Your assignment =>
Find every line containing the string "event" in the data below, and report how many there are, with no other words.

Source records =>
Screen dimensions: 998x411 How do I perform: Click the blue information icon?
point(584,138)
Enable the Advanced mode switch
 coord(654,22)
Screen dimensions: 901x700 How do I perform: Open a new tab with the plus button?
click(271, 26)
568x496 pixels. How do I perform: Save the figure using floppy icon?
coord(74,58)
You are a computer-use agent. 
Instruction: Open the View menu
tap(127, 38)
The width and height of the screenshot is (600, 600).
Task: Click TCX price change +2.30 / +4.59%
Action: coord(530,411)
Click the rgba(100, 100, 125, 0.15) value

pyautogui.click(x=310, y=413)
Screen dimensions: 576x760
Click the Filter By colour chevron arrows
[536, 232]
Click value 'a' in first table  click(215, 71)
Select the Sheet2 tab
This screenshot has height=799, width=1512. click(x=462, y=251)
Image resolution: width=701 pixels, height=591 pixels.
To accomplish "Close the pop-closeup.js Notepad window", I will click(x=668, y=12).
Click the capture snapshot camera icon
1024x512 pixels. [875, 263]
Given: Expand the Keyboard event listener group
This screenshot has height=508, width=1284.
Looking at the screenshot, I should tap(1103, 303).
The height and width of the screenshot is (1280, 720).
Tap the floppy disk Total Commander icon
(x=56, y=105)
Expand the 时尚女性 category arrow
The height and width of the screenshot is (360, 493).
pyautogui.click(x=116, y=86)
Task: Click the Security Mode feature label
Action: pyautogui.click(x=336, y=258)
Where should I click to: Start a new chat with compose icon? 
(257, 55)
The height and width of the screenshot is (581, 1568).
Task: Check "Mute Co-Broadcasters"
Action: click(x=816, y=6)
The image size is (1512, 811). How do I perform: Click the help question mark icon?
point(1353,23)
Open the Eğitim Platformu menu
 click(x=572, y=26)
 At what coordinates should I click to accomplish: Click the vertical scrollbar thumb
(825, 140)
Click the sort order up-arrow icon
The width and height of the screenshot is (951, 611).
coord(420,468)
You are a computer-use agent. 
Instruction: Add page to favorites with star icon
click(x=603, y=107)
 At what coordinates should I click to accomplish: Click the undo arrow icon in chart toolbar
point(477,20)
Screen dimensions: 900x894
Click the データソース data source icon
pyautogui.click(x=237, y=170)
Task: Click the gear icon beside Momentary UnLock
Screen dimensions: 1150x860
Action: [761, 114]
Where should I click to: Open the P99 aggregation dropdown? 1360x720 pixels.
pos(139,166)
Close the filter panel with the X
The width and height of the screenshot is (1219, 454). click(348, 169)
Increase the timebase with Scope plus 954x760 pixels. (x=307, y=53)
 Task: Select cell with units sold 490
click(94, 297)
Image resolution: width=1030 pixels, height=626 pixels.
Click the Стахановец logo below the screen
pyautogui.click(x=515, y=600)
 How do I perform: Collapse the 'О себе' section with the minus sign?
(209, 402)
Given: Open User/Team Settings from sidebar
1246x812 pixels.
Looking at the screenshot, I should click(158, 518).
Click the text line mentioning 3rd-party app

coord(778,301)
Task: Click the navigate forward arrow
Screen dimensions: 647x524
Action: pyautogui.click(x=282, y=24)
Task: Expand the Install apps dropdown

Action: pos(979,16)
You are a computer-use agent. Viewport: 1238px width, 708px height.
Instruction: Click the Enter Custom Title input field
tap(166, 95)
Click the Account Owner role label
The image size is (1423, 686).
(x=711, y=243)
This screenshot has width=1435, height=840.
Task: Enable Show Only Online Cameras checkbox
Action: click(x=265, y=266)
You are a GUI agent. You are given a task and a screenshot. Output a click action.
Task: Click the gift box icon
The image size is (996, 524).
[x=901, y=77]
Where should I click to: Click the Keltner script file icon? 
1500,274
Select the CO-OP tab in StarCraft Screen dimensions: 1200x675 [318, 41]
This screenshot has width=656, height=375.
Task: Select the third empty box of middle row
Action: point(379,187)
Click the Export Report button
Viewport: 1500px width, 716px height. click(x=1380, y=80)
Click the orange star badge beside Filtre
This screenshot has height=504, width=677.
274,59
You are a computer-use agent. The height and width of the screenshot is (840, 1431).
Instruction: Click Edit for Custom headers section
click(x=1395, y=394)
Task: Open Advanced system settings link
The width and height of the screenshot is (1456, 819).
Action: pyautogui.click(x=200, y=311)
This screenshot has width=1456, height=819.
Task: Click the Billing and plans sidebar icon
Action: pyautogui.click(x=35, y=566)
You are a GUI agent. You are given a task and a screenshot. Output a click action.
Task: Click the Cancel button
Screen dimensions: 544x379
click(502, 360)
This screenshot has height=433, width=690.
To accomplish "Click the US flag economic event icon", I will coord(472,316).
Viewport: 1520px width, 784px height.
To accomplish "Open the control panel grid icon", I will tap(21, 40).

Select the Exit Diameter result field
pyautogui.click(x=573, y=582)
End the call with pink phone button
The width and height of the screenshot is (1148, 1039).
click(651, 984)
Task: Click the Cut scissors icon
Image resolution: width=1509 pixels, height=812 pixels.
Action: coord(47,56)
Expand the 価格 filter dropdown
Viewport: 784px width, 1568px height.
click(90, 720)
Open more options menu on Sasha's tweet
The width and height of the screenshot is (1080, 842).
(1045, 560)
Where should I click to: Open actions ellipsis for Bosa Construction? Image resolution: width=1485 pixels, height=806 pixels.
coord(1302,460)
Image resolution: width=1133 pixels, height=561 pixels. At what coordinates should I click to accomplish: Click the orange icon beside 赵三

Solution =>
2